What is responsible for the growing gap between the rich and poor in the United States? Part of the blame can be laid at the feet of George Bush’s economic program. The Bush administration lowered the tax burden on the wealthy, leaving the middle class to bear more of country’s financial burdens. Its policies have also drastically raised the cost of higher education, making it more difficult for lower and middle-income families to educate their children.

However, the main culprit for the growing wealth gap is the U.S. trade policy, which was largely put into place before Bush became president. The United States has the most open market to foreign goods and services of any large country in the world. This open market coupled with Americans’ almost insatiable desire for cheap goods has resulted in a flood of products from low-cost producer companies, most notably from China. The U.S. does not export enough to pay for these imports. They are paid for by printing money and by borrowing. One result has been a loss of well-paid manufacturing jobs in the U.S.

A well thought-out trade policy should enable a country to sell its products abroad as well as give its citizens access to goods that can be made better or more cheaply elsewhere. The United States’ trade policy is not well thought-out. It gives imported goods and services almost unfettered and untaxed access to our markets, but it does little to encourage other countries to purchase our products.

The difference between the amount of money that a country earns from abroad and the amount that it spends abroad is called the current account balance. For the U.S., the current account balance is a large deficit. The U.S. sends much more money abroad to pay for its imports than it earns from exports, the sale of investments, etc. The U.S. government borrows and prints money to make up the difference. In other words, the U.S. is running up a huge debt with the rest of the world to pay for American consumption, and it has no plan to pay off that debt.

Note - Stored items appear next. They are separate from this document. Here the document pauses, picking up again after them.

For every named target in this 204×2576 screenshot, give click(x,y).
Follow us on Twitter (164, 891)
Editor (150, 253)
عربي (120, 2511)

According to the Central Intelligence Agency’s World Fact Book (http://www.cia.gov/cia/publications/factbook/rankorder/2187rank.html) the U.S. current account deficit in 2004 amounted to $646.5 billion, and the deficit has continued its rapid growth in 2005. The current account deficit in the first three months of 2005 was $195.1 billion, 3.6% greater than during the fourth quarter of 2004. While a country whose money is the main international tender has the luxury of running a modest current account deficit in order to keep the world supplied with its currency, the enormous and growing U.S. current account deficit is unsustainable. The sooner it is reduced, the better off the U.S. and much of the rest of the world will be.

The job of getting the U.S. back on its economic feet will require some hard choices. We must gradually reduce our addiction to cheap foreign goods. This will require us to renegotiate some of our international trade agreements and perhaps even to withdraw from the World Trade Organization. Countries with which we have an enormous current account deficit must buy more from us, or we must buy less from them. Progress must be measured by results, not by promises to end restrictions on the importation of U.S. goods and services, and if goals for a specific country are not met, imports from that country must be decreased gradually, by tariffs, by import restrictions, or by negotiation. Such measures will not be popular domestically or internationally, but they are necessary. A healthy U.S. economy is not only important to the U.S., it is also in the best interest of our major trading partners.